It has been a real treat to be one of the first round judges of the United States Institute of Peace National High School Essay Contest again. See < http://www.usip.org/programs/initiatives/national-peace-essay-contest >
It is always very impressive to see what young people are capable of producing, and their awareness of what is happening in the world around us.
This year the submission wrote on the topic of 'Gender, War, and Peacebuilding'.
The questions was 'What does it mean to have a gendered approach to war and peace issues?'
I like this contest as it:
- Promotes serious discussion among high school students, teachers, and national leaders about international peace and conflict resolution today and in the future;
- Complements existing curricula and other scholastic activities;
- Strengthens students' research, writing, and reasoning skills; and
- Meets National Contents Standards.
Reviewing the student essays allowed me to reflect upon personal experiences in conflicts in Africa, the Balkans and Asia with UNHCR.

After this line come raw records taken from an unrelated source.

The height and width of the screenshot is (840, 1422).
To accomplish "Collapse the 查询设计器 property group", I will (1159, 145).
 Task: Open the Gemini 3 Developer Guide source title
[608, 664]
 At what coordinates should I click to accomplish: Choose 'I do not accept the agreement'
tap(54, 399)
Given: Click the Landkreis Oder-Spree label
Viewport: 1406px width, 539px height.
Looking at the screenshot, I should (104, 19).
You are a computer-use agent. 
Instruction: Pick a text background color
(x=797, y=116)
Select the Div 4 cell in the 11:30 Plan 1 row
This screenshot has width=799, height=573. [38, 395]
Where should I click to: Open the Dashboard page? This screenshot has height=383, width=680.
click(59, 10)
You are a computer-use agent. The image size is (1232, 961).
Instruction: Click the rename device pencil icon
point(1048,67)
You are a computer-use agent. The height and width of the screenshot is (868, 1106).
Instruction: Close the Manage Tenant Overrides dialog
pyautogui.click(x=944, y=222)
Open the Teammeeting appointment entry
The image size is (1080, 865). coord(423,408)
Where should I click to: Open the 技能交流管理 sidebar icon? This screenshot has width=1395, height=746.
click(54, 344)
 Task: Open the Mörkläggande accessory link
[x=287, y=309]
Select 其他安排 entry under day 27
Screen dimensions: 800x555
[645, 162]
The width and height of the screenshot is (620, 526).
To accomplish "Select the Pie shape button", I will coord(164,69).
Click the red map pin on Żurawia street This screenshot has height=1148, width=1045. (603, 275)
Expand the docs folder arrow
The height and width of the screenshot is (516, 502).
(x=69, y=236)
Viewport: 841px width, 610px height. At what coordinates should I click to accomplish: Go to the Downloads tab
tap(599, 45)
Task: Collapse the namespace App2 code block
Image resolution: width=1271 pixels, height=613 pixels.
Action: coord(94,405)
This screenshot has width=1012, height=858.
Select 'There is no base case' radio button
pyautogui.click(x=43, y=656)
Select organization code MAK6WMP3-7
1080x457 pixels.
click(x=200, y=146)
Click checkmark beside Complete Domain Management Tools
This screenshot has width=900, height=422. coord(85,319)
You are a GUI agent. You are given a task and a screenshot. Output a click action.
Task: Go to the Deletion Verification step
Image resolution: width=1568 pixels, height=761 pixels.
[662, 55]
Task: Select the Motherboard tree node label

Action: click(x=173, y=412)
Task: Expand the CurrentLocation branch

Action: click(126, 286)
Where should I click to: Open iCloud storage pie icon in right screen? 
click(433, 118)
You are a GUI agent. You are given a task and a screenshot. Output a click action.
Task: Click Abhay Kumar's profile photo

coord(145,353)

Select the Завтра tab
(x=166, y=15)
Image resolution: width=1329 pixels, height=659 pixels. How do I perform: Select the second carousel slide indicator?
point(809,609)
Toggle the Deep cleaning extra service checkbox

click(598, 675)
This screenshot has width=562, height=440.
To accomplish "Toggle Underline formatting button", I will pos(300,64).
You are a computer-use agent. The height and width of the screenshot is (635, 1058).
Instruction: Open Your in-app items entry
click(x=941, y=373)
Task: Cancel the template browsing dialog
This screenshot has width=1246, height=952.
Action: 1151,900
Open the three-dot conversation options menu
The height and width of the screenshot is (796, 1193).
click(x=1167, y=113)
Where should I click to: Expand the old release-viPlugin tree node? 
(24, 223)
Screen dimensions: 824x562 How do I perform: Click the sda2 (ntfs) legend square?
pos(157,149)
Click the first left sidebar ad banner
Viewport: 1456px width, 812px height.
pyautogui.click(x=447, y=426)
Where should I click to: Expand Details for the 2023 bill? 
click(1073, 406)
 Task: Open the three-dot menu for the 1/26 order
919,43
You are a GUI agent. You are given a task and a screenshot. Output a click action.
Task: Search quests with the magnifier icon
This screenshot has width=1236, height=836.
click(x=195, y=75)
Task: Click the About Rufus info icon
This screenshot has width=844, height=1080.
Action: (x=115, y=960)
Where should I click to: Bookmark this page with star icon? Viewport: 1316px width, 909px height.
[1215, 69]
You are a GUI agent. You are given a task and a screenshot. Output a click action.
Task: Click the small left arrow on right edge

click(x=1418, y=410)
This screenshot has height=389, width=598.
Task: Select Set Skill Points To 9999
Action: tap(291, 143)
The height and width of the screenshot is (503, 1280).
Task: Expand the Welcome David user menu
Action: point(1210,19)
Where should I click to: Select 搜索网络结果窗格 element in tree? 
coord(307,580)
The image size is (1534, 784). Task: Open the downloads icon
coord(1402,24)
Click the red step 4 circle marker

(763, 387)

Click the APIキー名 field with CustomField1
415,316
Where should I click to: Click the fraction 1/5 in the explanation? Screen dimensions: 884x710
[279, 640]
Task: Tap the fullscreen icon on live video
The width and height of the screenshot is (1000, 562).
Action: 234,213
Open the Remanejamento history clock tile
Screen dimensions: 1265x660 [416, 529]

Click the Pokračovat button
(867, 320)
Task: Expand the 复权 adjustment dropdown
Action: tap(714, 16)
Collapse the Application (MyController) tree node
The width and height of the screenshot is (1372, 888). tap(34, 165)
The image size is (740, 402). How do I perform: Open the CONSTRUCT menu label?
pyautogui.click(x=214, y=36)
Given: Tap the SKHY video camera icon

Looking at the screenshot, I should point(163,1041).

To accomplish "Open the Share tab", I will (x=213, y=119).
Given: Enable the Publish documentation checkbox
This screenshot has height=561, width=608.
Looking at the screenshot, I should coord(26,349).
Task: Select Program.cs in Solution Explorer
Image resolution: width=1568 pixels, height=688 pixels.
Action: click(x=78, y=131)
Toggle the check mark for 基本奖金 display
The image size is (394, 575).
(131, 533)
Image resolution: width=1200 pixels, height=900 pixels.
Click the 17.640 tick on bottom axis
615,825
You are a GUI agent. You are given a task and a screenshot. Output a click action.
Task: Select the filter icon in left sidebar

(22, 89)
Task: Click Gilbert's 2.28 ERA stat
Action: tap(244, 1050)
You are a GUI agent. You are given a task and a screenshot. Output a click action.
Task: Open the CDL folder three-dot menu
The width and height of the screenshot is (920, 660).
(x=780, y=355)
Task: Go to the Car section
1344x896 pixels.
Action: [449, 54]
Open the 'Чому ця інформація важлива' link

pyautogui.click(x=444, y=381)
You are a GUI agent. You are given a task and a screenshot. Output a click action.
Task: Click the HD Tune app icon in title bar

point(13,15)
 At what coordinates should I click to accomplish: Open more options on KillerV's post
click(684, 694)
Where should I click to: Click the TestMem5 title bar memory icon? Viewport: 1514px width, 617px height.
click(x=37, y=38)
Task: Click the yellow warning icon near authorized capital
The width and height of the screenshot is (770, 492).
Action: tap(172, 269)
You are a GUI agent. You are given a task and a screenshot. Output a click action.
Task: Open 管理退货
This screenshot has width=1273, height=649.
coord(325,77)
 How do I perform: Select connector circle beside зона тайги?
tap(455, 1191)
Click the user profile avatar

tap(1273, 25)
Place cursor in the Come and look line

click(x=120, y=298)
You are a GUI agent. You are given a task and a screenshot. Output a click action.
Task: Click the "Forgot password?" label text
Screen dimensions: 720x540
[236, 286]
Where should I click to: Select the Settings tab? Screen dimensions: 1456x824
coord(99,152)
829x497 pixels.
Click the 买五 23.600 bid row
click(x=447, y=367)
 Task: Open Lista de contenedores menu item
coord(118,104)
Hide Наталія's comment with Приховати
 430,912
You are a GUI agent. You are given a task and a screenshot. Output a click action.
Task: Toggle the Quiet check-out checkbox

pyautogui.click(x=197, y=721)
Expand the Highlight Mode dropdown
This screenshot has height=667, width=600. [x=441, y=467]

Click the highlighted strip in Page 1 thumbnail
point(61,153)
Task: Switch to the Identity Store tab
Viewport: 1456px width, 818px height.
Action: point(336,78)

One essay addressed the possibility of having UN peace keeping forces teaching communities - great idea in principle. Can this be written into the terms of reference of future peace keeping operations?
Another essay emphasized helping with societal transformation and infusing gendered viewpoints during the peace process, and the importance of making sure women peace-builders will be directly engaged in future operations.
Yet another essay noted that peace is not just simply the absence of violence, but also the presence of mutually respectful relationships among individuals and groups.
It is really true the hardest thing in the effort to end violence against women is dealing with mindsets and changing social norms.